** Provided data **
━━━━━━

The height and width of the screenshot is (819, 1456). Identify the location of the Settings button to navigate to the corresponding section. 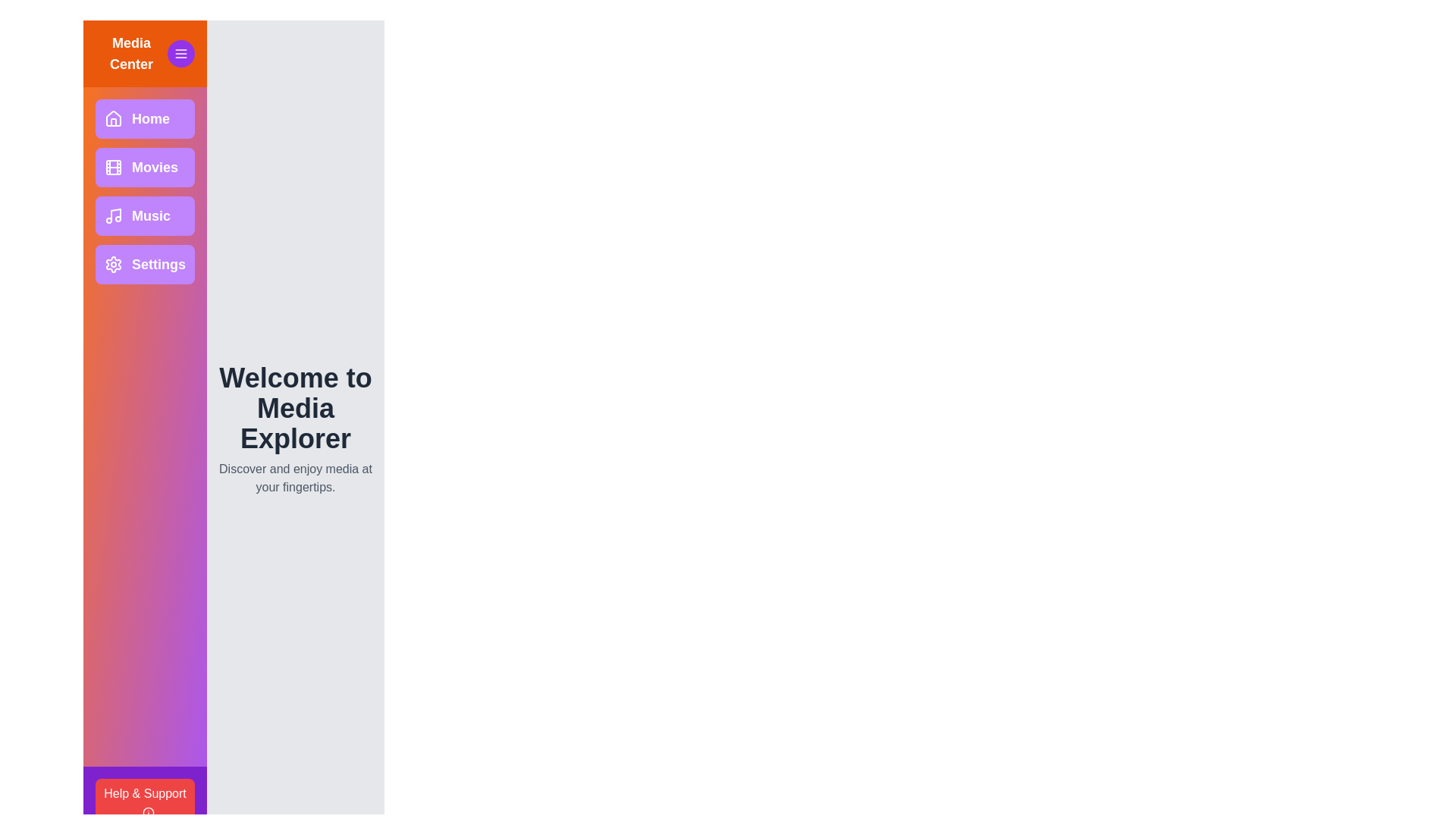
(145, 263).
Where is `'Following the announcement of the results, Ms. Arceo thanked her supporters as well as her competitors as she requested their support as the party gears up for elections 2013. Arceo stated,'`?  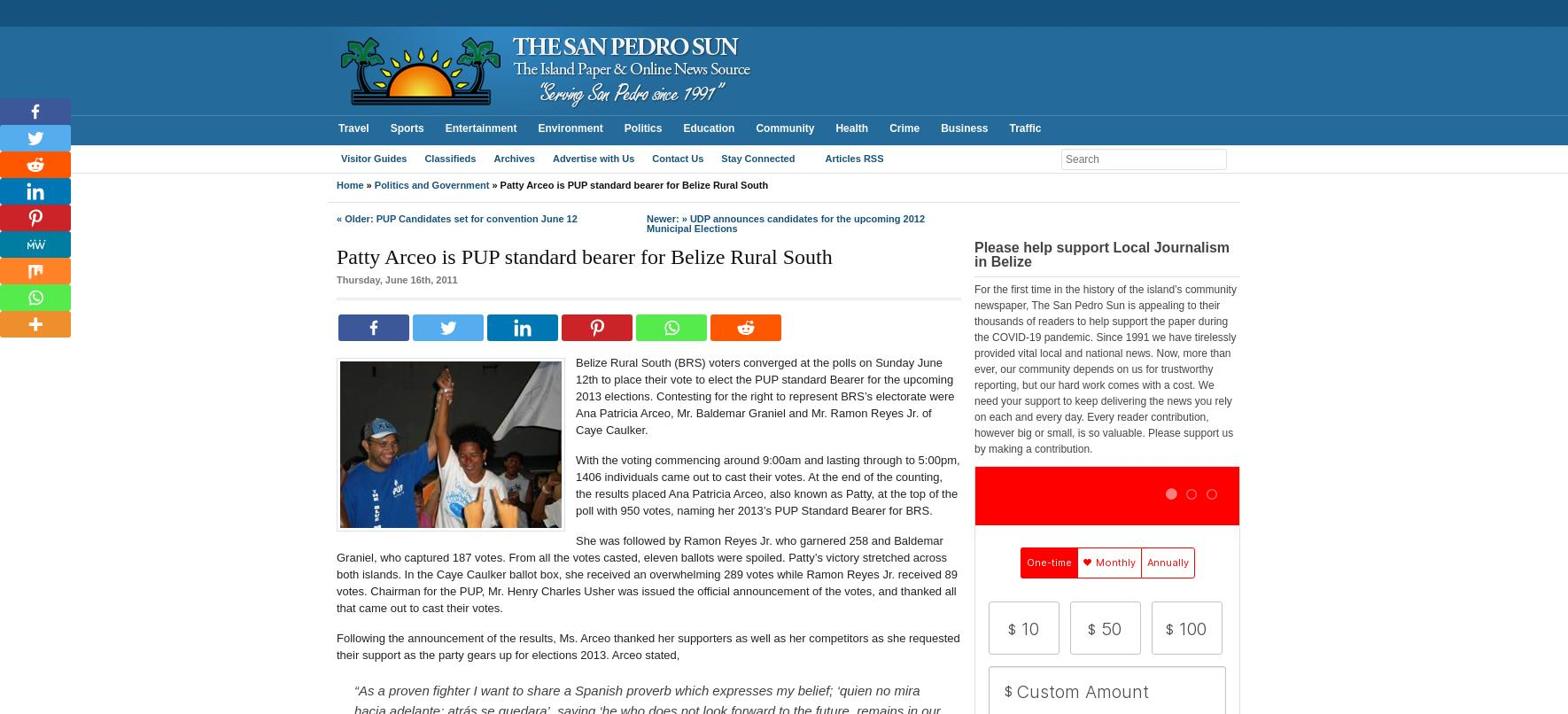 'Following the announcement of the results, Ms. Arceo thanked her supporters as well as her competitors as she requested their support as the party gears up for elections 2013. Arceo stated,' is located at coordinates (647, 646).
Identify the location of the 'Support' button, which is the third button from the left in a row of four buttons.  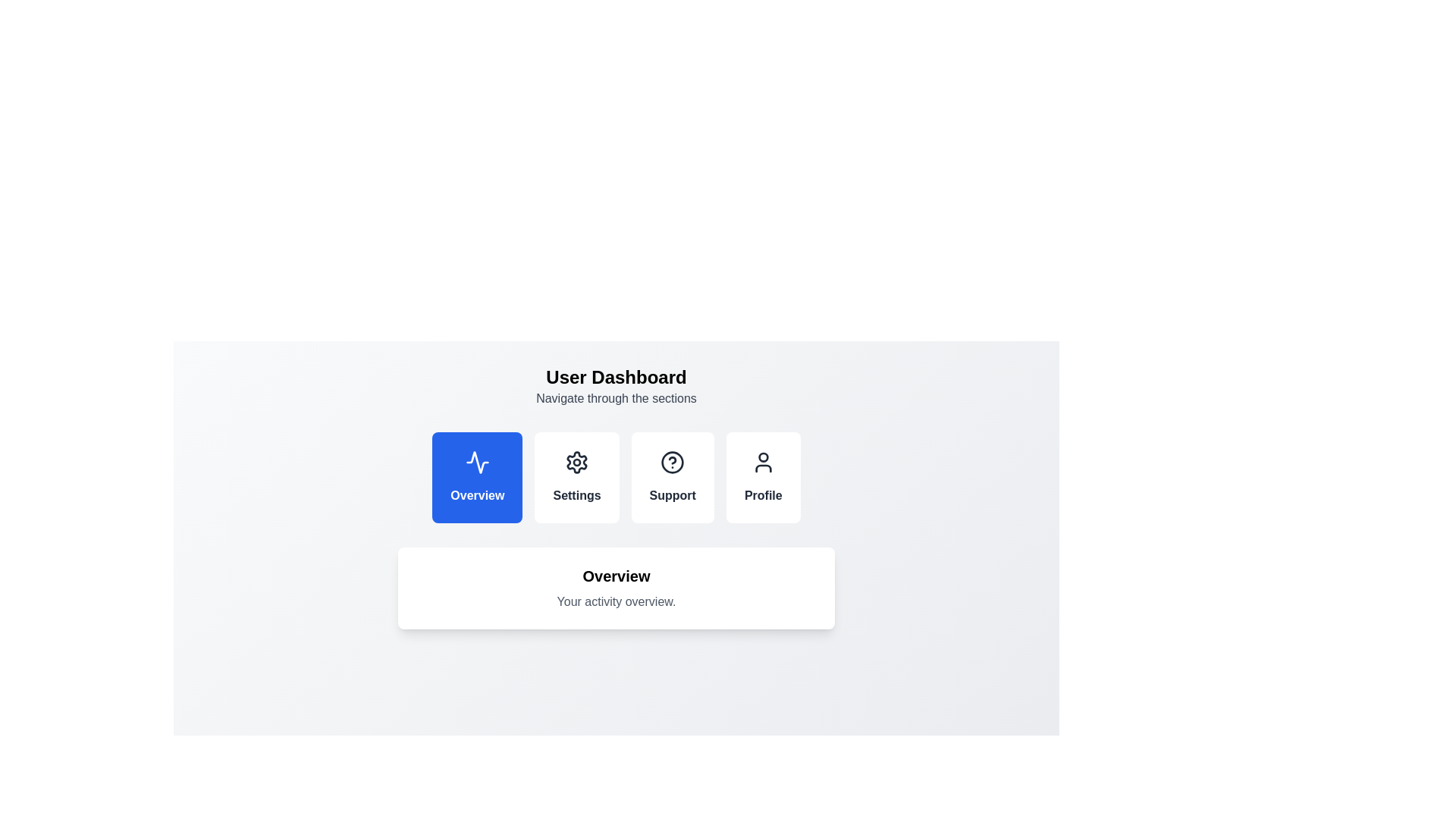
(672, 476).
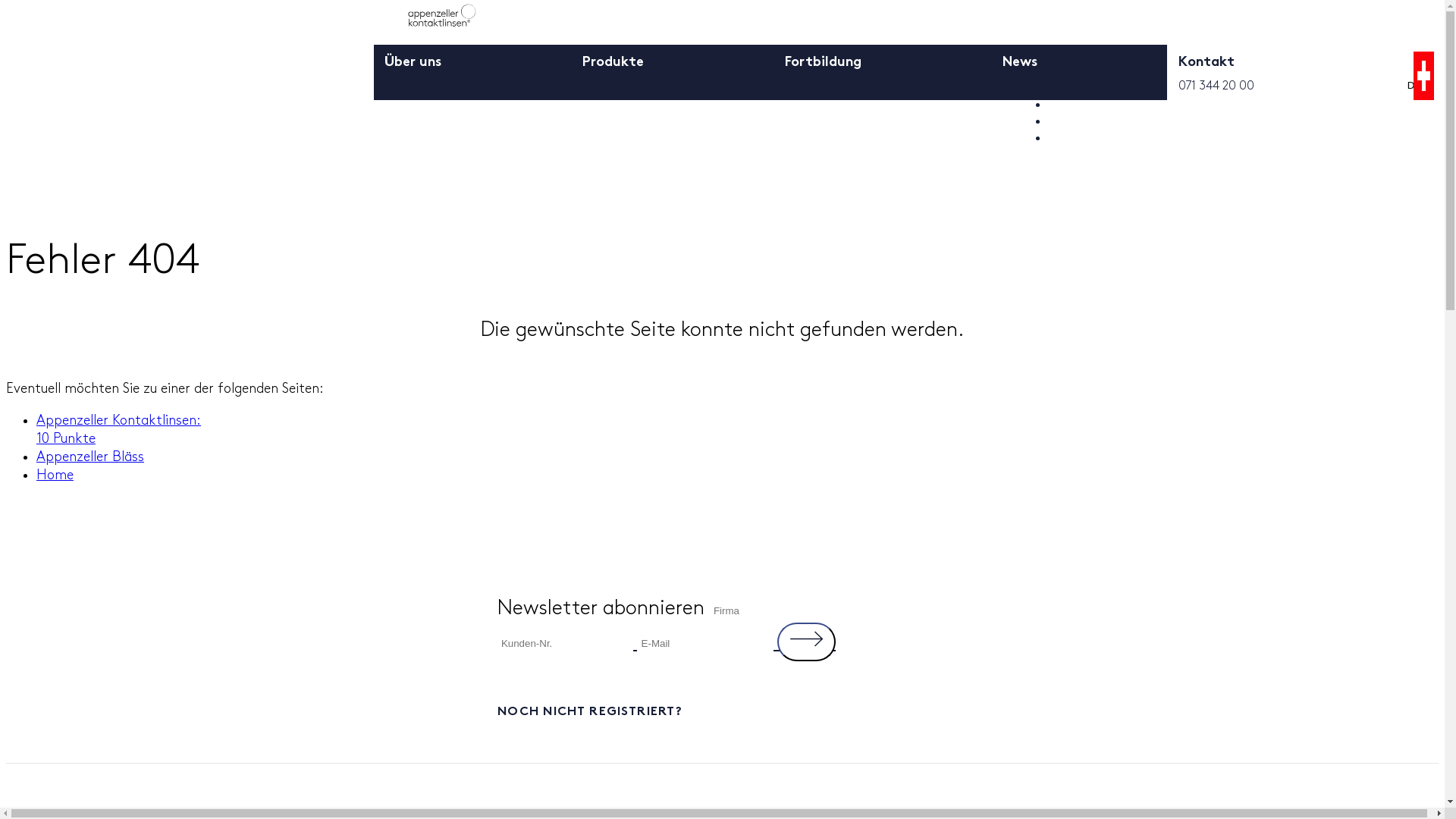  What do you see at coordinates (1047, 88) in the screenshot?
I see `'LOGIN'` at bounding box center [1047, 88].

━━━━━━

** Task description **
Return everything from the line containing "Identify the location of the 'Support'" down through the end of the entries, word for word and with the pictures left out.

** Written reply **
Identify the location of the 'Support' button, which is the third button from the left in a row of four buttons.  
(672, 476).
  What do you see at coordinates (1047, 88) in the screenshot?
I see `'LOGIN'` at bounding box center [1047, 88].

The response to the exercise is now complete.